The 1990s and Beyond
During this period, bisexuals began to make greater inroads into academia and literature. The first course on bisexuality was taught at the University of California at Berkeley in 1990, followed by courses at the Massachusetts Institute of Technology and Tufts University. These classes were accompanied by a boom in the number of books by and about bisexuality, especially anthologies of personal narratives and texts focusing on the experiences of bisexual women.
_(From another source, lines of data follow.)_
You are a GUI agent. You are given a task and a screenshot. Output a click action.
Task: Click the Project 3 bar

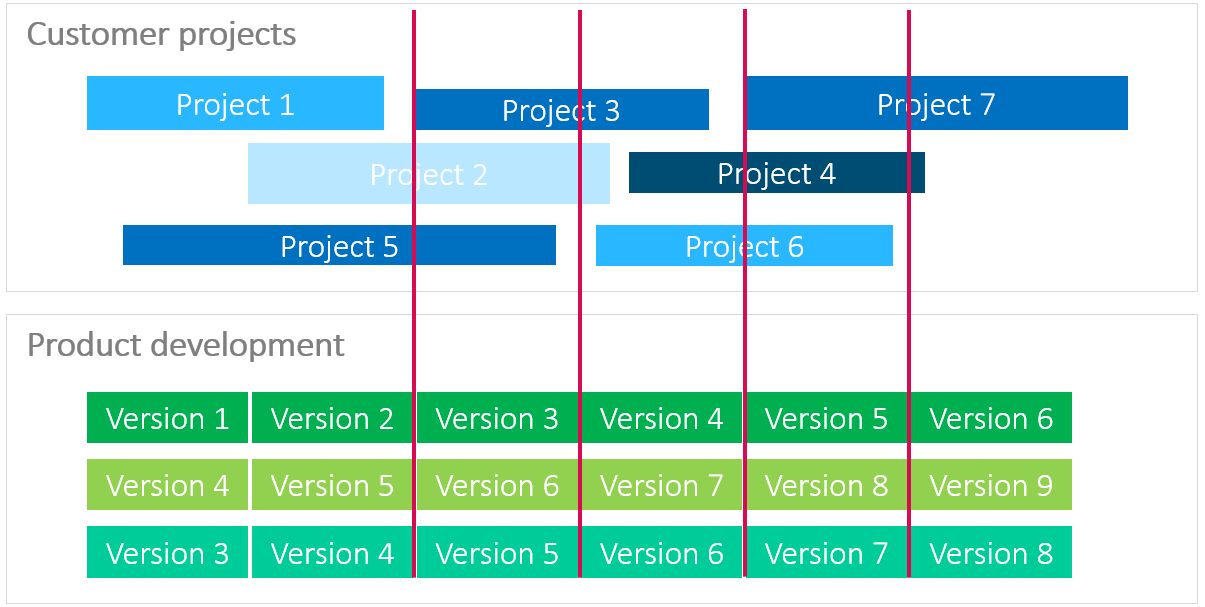[561, 110]
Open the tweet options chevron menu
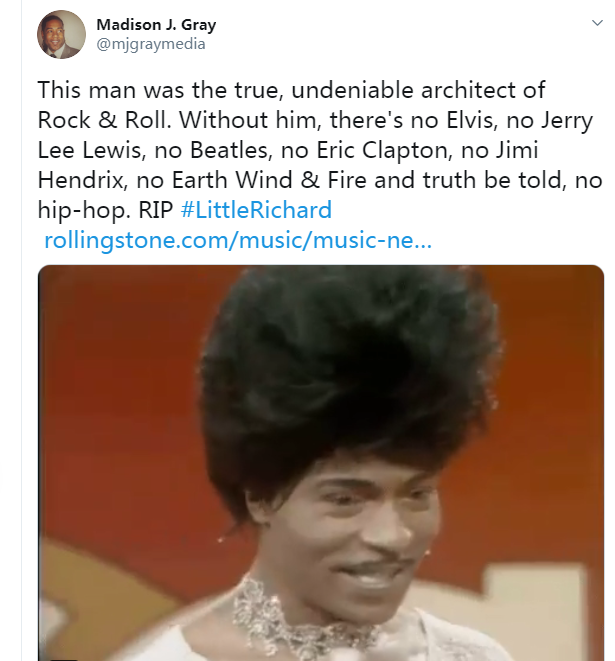The width and height of the screenshot is (615, 661). click(597, 23)
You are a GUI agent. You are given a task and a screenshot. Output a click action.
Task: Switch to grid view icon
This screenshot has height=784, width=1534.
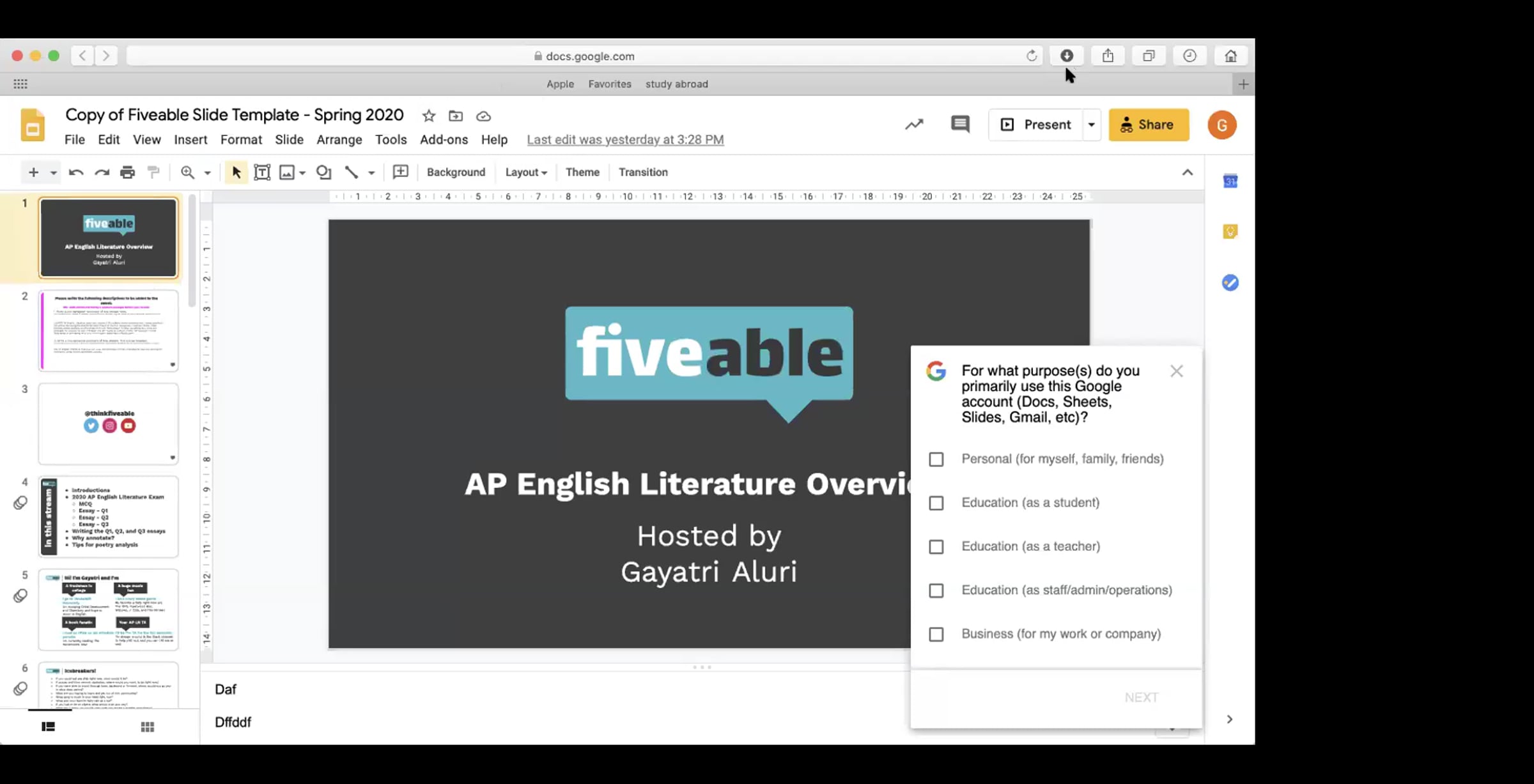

Among the most influential works were Loraine Hutchins and Lani Kaahumanu’s Bi Any Other Name: Bisexual People Speak Out (1991), Elizabeth Reba Weise’s Closer to Home: Bisexuality and Feminism (1992), the Bisexual Anthology Collective’s Plural Desires: Writing Bisexual Women’s Realities (1995), Naomi Tucker’s Bisexual Politics: Theories, Queries, and Visions (1995), and Paula C. Rust’s Bisexuality and the Challenge to Lesbian Politics: Sex, Loyalty, and Revolution (1995).
Bisexuality also received renewed attention in the mainstream press in the 1990s when bisexuality was characterized as a “new sexual identity” that would forever change how people view sexuality. “Unlike the 1970s, when popular magazines described bisexuality as a trendy sexual behavior that heterosexuals—and sometimes lesbians and gay men—were enjoying in increasing numbers, or the 1980s, when they described bisexuals as threats to the health of the nation, in the 1990s bisexuality was portrayed as a revolution not in sexual behavior but in the conceptualization of sexuality” (Rodríguez Rust, p. 545). As with the bisexual media moment of the early 1970s, the rediscovery of bisexuality partly reflected the visibility of a new generation of bisexual musicians and actors, including Ani Difranco, Jill Sobule, Michael Stipe, Sophie B. Hawkins, Me’Shell Ndege’Ocello, and Sandra Bernhard.
Because of the sustained prominence of bisexuals and bisexual groups and the inclusion of bisexuals in many formerly “lesbian and gay” campus and community organizations over the past decade, people growing up in the early twenty-first century generally have a much greater awareness of bisexuality than did previous generations. As a result, more youth today openly identify as bisexual when they first begin to acknowledge their sexuality, and do not feel compelled to come out as lesbian or gay or to emphasize heterosexual relationships, as did many of their predecessors.